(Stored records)
******************************

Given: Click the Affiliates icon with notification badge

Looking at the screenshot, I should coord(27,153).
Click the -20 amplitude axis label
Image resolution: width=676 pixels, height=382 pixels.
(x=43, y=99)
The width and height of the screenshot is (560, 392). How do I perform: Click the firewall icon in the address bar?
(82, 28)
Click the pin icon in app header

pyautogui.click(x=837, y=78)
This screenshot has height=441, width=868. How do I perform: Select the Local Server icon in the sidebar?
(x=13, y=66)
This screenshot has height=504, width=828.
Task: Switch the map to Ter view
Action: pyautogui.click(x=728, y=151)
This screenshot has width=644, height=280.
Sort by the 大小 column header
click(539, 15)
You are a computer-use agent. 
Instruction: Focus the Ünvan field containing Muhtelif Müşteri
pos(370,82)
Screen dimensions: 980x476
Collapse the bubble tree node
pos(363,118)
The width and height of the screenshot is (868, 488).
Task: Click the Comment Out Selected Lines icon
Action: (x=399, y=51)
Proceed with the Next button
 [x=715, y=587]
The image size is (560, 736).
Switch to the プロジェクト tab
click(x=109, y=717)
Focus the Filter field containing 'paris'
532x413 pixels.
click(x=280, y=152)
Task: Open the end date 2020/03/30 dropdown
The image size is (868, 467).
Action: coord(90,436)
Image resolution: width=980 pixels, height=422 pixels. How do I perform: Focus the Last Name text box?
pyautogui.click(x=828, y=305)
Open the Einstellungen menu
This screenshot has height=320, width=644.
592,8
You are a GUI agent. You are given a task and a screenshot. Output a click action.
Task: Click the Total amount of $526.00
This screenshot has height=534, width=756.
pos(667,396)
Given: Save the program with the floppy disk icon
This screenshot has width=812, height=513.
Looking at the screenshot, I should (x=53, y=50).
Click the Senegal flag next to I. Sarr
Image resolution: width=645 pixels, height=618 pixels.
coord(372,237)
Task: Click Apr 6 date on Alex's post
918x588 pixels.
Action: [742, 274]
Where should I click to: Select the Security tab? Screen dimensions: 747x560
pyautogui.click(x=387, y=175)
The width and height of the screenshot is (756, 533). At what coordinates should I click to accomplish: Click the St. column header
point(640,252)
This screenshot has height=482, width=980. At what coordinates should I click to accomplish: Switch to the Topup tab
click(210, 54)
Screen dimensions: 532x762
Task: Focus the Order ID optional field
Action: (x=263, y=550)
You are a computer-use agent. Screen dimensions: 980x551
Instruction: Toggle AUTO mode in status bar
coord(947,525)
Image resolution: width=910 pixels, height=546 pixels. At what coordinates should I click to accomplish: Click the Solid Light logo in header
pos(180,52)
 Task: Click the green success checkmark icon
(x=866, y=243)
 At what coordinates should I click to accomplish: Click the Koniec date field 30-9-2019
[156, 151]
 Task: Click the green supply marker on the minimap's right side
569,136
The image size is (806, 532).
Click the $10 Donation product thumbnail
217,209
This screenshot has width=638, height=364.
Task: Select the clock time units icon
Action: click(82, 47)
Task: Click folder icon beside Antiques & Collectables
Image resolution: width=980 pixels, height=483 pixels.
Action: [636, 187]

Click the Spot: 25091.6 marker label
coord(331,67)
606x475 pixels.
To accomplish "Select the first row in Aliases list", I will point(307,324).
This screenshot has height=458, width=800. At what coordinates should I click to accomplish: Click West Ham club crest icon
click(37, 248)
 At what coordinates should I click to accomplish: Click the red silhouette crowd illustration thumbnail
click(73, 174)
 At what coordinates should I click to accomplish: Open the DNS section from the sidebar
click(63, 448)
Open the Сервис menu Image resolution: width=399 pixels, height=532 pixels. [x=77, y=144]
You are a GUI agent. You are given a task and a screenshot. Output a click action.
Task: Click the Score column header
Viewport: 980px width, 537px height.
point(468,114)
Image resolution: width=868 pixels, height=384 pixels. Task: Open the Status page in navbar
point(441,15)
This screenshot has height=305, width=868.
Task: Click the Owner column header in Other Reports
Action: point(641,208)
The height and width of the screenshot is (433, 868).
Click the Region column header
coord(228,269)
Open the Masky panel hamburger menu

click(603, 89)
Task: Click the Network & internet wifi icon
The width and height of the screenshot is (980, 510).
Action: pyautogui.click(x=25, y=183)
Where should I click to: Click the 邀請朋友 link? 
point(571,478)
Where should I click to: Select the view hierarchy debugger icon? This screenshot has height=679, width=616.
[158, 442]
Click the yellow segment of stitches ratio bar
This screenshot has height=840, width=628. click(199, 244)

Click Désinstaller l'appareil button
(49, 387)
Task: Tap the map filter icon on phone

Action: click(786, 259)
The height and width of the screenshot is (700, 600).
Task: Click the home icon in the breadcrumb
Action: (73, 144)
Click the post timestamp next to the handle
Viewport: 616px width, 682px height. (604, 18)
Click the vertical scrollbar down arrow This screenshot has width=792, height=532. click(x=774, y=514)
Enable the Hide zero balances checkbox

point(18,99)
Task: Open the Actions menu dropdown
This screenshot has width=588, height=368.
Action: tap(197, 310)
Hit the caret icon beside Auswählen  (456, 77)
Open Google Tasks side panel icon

******************************

* [Work instructions]:
Repeat the lines above exactly.

* [Exercise response]:
Given: Click the Affiliates icon with notification badge

Looking at the screenshot, I should coord(27,153).
Click the -20 amplitude axis label
Image resolution: width=676 pixels, height=382 pixels.
(x=43, y=99)
The width and height of the screenshot is (560, 392). How do I perform: Click the firewall icon in the address bar?
(82, 28)
Click the pin icon in app header

pyautogui.click(x=837, y=78)
This screenshot has height=441, width=868. How do I perform: Select the Local Server icon in the sidebar?
(x=13, y=66)
This screenshot has height=504, width=828.
Task: Switch the map to Ter view
Action: pyautogui.click(x=728, y=151)
This screenshot has width=644, height=280.
Sort by the 大小 column header
click(539, 15)
You are a computer-use agent. 
Instruction: Focus the Ünvan field containing Muhtelif Müşteri
pos(370,82)
Screen dimensions: 980x476
Collapse the bubble tree node
pos(363,118)
The width and height of the screenshot is (868, 488).
Task: Click the Comment Out Selected Lines icon
Action: (x=399, y=51)
Proceed with the Next button
 [x=715, y=587]
The image size is (560, 736).
Switch to the プロジェクト tab
click(x=109, y=717)
Focus the Filter field containing 'paris'
532x413 pixels.
click(x=280, y=152)
Task: Open the end date 2020/03/30 dropdown
The image size is (868, 467).
Action: coord(90,436)
Image resolution: width=980 pixels, height=422 pixels. How do I perform: Focus the Last Name text box?
pyautogui.click(x=828, y=305)
Open the Einstellungen menu
This screenshot has height=320, width=644.
592,8
You are a GUI agent. You are given a task and a screenshot. Output a click action.
Task: Click the Total amount of $526.00
This screenshot has height=534, width=756.
pos(667,396)
Given: Save the program with the floppy disk icon
This screenshot has width=812, height=513.
Looking at the screenshot, I should (x=53, y=50).
Click the Senegal flag next to I. Sarr
Image resolution: width=645 pixels, height=618 pixels.
coord(372,237)
Task: Click Apr 6 date on Alex's post
918x588 pixels.
Action: [742, 274]
Where should I click to: Select the Security tab? Screen dimensions: 747x560
pyautogui.click(x=387, y=175)
The width and height of the screenshot is (756, 533). At what coordinates should I click to accomplish: Click the St. column header
point(640,252)
This screenshot has height=482, width=980. At what coordinates should I click to accomplish: Switch to the Topup tab
click(210, 54)
Screen dimensions: 532x762
Task: Focus the Order ID optional field
Action: (x=263, y=550)
You are a computer-use agent. Screen dimensions: 980x551
Instruction: Toggle AUTO mode in status bar
coord(947,525)
Image resolution: width=910 pixels, height=546 pixels. At what coordinates should I click to accomplish: Click the Solid Light logo in header
pos(180,52)
 Task: Click the green success checkmark icon
(x=866, y=243)
 At what coordinates should I click to accomplish: Click the Koniec date field 30-9-2019
[156, 151]
 Task: Click the green supply marker on the minimap's right side
569,136
The image size is (806, 532).
Click the $10 Donation product thumbnail
217,209
This screenshot has width=638, height=364.
Task: Select the clock time units icon
Action: click(82, 47)
Task: Click folder icon beside Antiques & Collectables
Image resolution: width=980 pixels, height=483 pixels.
Action: [636, 187]

Click the Spot: 25091.6 marker label
coord(331,67)
606x475 pixels.
To accomplish "Select the first row in Aliases list", I will point(307,324).
This screenshot has height=458, width=800. At what coordinates should I click to accomplish: Click West Ham club crest icon
click(37, 248)
 At what coordinates should I click to accomplish: Click the red silhouette crowd illustration thumbnail
click(73, 174)
 At what coordinates should I click to accomplish: Open the DNS section from the sidebar
click(63, 448)
Open the Сервис menu Image resolution: width=399 pixels, height=532 pixels. [x=77, y=144]
You are a GUI agent. You are given a task and a screenshot. Output a click action.
Task: Click the Score column header
Viewport: 980px width, 537px height.
point(468,114)
Image resolution: width=868 pixels, height=384 pixels. Task: Open the Status page in navbar
point(441,15)
This screenshot has height=305, width=868.
Task: Click the Owner column header in Other Reports
Action: point(641,208)
The height and width of the screenshot is (433, 868).
Click the Region column header
coord(228,269)
Open the Masky panel hamburger menu

click(603, 89)
Task: Click the Network & internet wifi icon
The width and height of the screenshot is (980, 510).
Action: pyautogui.click(x=25, y=183)
Where should I click to: Click the 邀請朋友 link? 
point(571,478)
Where should I click to: Select the view hierarchy debugger icon? This screenshot has height=679, width=616.
[158, 442]
Click the yellow segment of stitches ratio bar
This screenshot has height=840, width=628. click(199, 244)

Click Désinstaller l'appareil button
(49, 387)
Task: Tap the map filter icon on phone

Action: click(786, 259)
The height and width of the screenshot is (700, 600).
Task: Click the home icon in the breadcrumb
Action: (73, 144)
Click the post timestamp next to the handle
Viewport: 616px width, 682px height. (604, 18)
Click the vertical scrollbar down arrow This screenshot has width=792, height=532. click(x=774, y=514)
Enable the Hide zero balances checkbox

point(18,99)
Task: Open the Actions menu dropdown
This screenshot has width=588, height=368.
Action: tap(197, 310)
Hit the caret icon beside Auswählen  (456, 77)
Open Google Tasks side panel icon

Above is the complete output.